We are looking for a Senior Deep Learning Engineer to help bring Cosmos World Foundation Models from research into efficient, production-grade systems. You’ll focus on optimizing and deploying models for high-performance inference on diverse GPU platforms. This role sits at the intersection of deep learning, systems, and GPU optimization - working closely with research scientists, software engineers, and hardware experts.
NVIDIA Cosmos is a platform purpose-built for physical AI, featuring powerful generative models. Developers use Cosmos to accelerate physical AI development for autonomous vehicles (AVs), robots, and video analytics AI agents by simulating and reasoning about the physical world.
What you'll be doing:
Improve inference speed for Cosmos WFMs on GPU platforms.
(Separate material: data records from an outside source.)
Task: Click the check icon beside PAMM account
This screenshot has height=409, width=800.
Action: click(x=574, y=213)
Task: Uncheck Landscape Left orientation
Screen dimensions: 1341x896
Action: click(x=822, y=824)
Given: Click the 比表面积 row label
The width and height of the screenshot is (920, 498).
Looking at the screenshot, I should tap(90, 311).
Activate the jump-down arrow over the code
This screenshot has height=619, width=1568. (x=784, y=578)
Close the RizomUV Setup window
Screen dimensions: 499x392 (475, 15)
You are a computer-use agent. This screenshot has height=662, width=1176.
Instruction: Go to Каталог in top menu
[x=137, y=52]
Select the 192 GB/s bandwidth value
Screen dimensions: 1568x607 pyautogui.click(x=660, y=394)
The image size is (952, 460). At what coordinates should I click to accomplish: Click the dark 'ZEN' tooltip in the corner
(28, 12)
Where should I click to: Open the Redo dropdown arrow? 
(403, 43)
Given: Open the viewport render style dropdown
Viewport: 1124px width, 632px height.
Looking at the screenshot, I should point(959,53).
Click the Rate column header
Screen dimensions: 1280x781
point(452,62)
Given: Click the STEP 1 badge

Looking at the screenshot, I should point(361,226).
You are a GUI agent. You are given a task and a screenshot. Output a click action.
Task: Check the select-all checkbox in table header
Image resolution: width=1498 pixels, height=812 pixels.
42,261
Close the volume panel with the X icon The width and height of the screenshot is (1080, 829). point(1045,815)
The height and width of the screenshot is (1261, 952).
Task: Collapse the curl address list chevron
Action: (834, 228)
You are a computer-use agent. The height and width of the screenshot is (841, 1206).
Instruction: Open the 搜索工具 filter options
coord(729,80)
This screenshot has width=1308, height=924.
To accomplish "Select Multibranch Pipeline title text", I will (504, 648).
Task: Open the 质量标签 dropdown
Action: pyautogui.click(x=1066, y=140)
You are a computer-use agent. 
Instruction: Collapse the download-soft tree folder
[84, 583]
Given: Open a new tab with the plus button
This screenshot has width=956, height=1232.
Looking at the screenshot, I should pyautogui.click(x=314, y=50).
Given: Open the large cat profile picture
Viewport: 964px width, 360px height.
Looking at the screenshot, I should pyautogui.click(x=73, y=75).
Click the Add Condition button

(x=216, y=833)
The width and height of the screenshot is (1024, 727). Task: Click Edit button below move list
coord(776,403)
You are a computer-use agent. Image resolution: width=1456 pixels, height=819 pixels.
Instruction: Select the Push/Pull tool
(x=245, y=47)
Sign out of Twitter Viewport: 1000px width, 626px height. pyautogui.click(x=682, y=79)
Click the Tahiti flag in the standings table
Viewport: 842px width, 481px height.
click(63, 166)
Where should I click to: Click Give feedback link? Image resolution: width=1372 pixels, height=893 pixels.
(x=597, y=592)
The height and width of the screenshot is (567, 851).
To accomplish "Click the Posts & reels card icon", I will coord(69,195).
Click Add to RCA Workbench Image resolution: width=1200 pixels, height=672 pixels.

Effectively carry out the production deployment of Cosmos WFMs.
Profile and analyze deep learning workloads to identify and remove bottlenecks.
What we need to see:
5+ years of experience.
MSc or PhD in CS, EE, or CSEE or equivalent experience.
Strong background in Deep Learning.
Strong programming skills in Python and PyTorch.
Experience with inference optimization techniques (such as quantization) and inference optimization frameworks, one of: TensorRT, TensorRT-LLM, vLLM, SGLang.
Ways to stand out from the crowd:
Familiarity with deploying Deep Learning models in production settings (e.g., Docker, Triton Inference Server).
CUDA programming experience.
Familiarity with diffusion models.
Proven experience in analyzing, modeling, and tuning the performance of GPU workloads, both inference and training.